Check on SysTick for Cortex-M processors.
Yes, it's the same thing I mentioned but for ARM processors, it returns the clock ticks elapsed. But you have to know the frequency of your CPU and sample a well known oscillator that can give you a second worth of ticks that you can rely on for the rest of the program.
If you don't care about actually keeping time, then that is fine. But if you are going to use it to interface with other devices or humans, I would recommend you can accurately determine at least milliseconds without drift (so not discarding ticks and keeping them around for the next loop)

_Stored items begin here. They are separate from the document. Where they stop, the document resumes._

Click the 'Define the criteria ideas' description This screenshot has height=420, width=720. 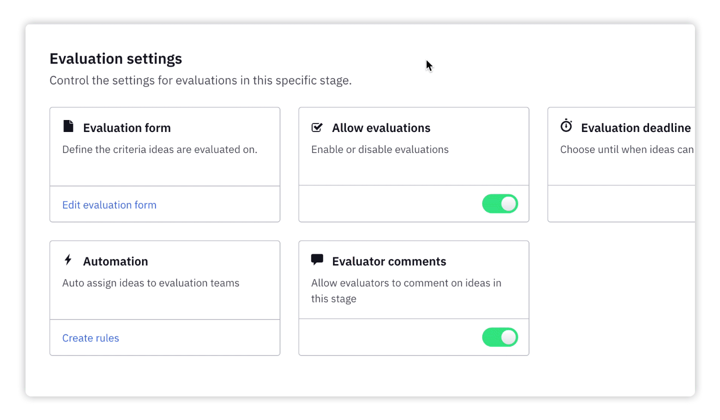click(x=160, y=150)
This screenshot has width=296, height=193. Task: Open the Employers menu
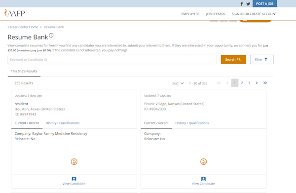190,14
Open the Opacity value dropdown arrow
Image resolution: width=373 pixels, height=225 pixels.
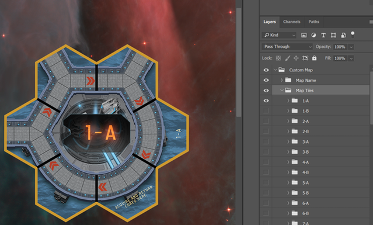(351, 47)
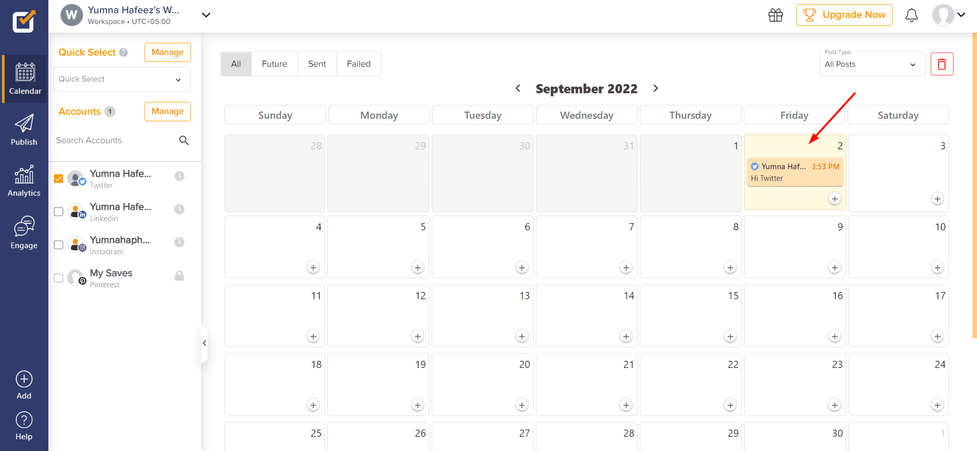Click the Upgrade Now button

844,15
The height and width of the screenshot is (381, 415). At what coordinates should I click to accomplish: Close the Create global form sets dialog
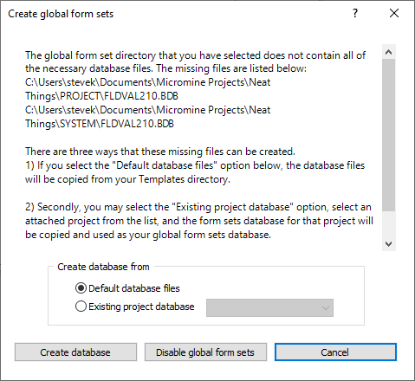[394, 13]
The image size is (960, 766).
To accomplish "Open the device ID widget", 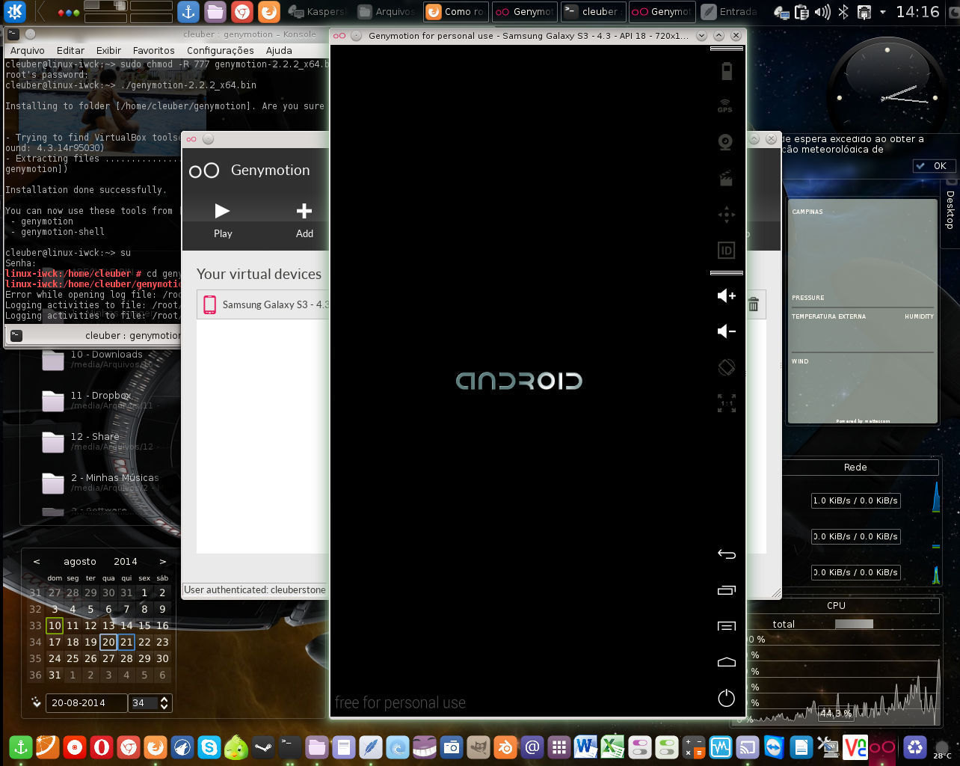I will 726,251.
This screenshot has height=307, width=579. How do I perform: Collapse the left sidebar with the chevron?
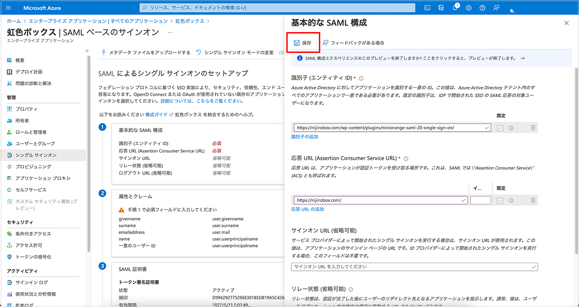[87, 51]
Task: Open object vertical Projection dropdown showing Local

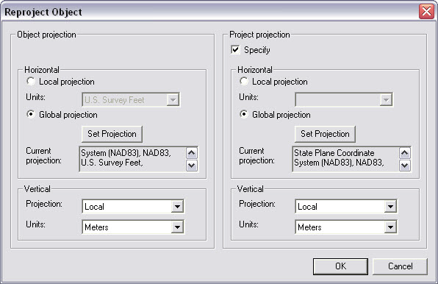Action: 133,207
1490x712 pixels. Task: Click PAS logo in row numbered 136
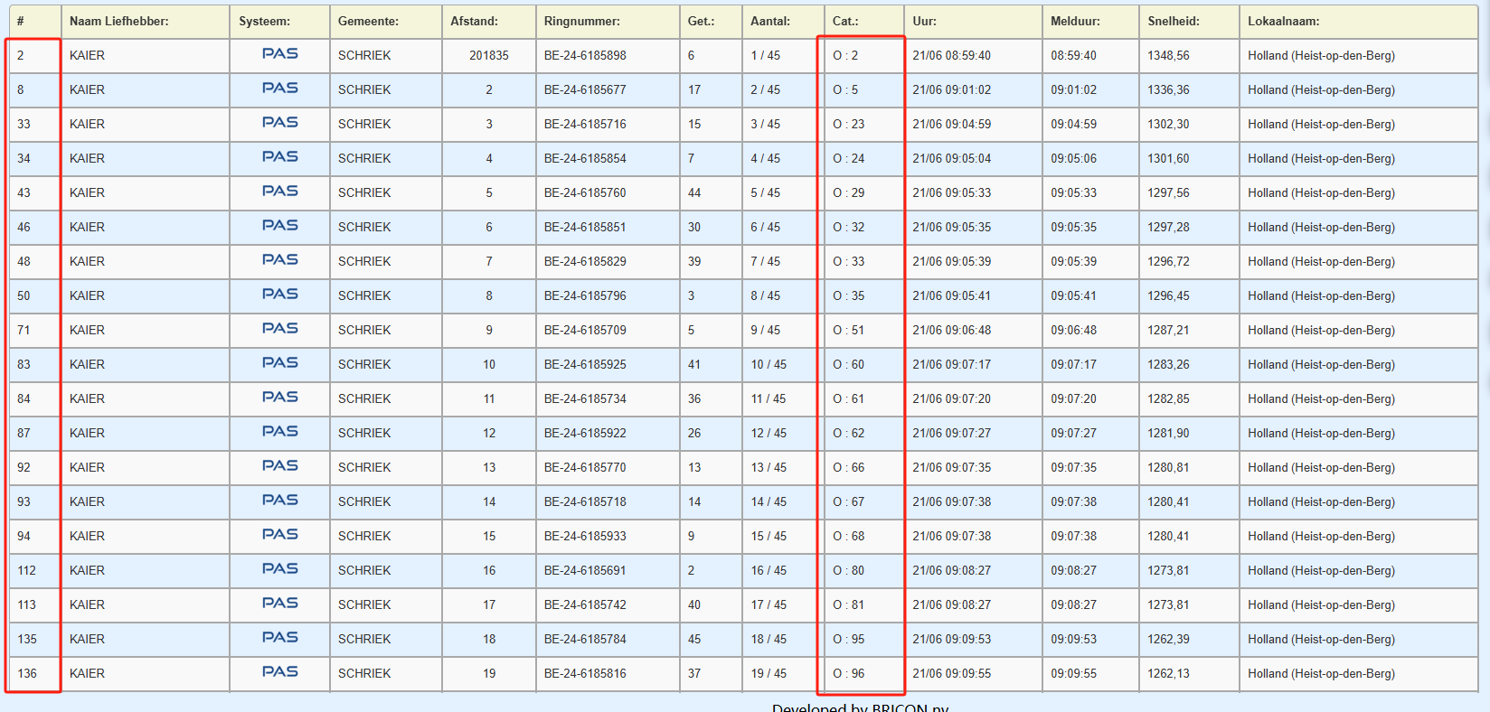pyautogui.click(x=279, y=672)
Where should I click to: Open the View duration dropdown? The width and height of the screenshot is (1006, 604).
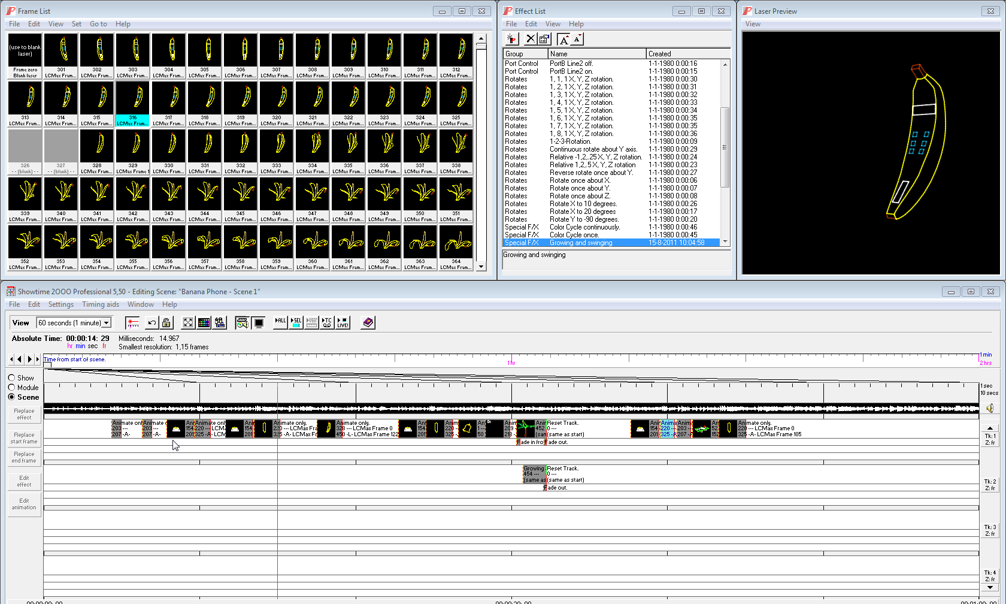click(107, 323)
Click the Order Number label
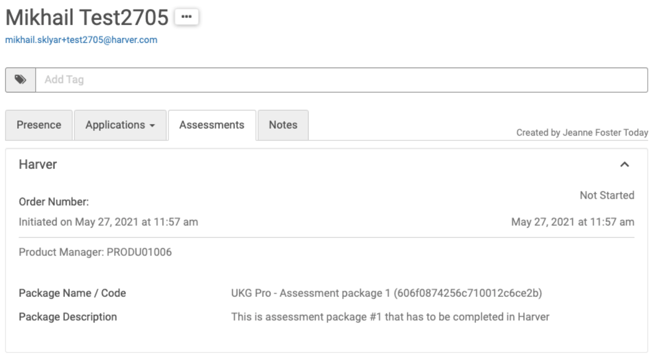653x356 pixels. click(54, 202)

That's easily implemented. Here is one example:
time0=systick_get(); //obtain current time
while (systick_get() - time0 < desired_duration) continue; //wait for desired duration to pass
//do your things.
You can implement it, I am sure, a gazillion different ways too. But the basic idea is to have one free-running timer at all times.
But that doesn't keep a constant time, just delta times. Actually just delta ticks.
Having a master clock that doesn't drift and you can determine milliseconds since start at any given time would be a better approach.
say systick_get() - time0 < desired_duration gives you 3 extra ticks over desired_duration, you have drifted then 4 ticks.
On your approach you are really just delaying for the next frame, which is fine for applications that need to keep up a desired frame time say 120Hz per program loop then eat up extra cycles for the next frame. But you have to keep the running clock to prevent the tick drift even if it's probably no more than 4 ticks per loop.
Edit: but if it was for keeping up with a constant frame time, I would do the work first then find out how many ticks I have to delay by, instead of delay first then do work.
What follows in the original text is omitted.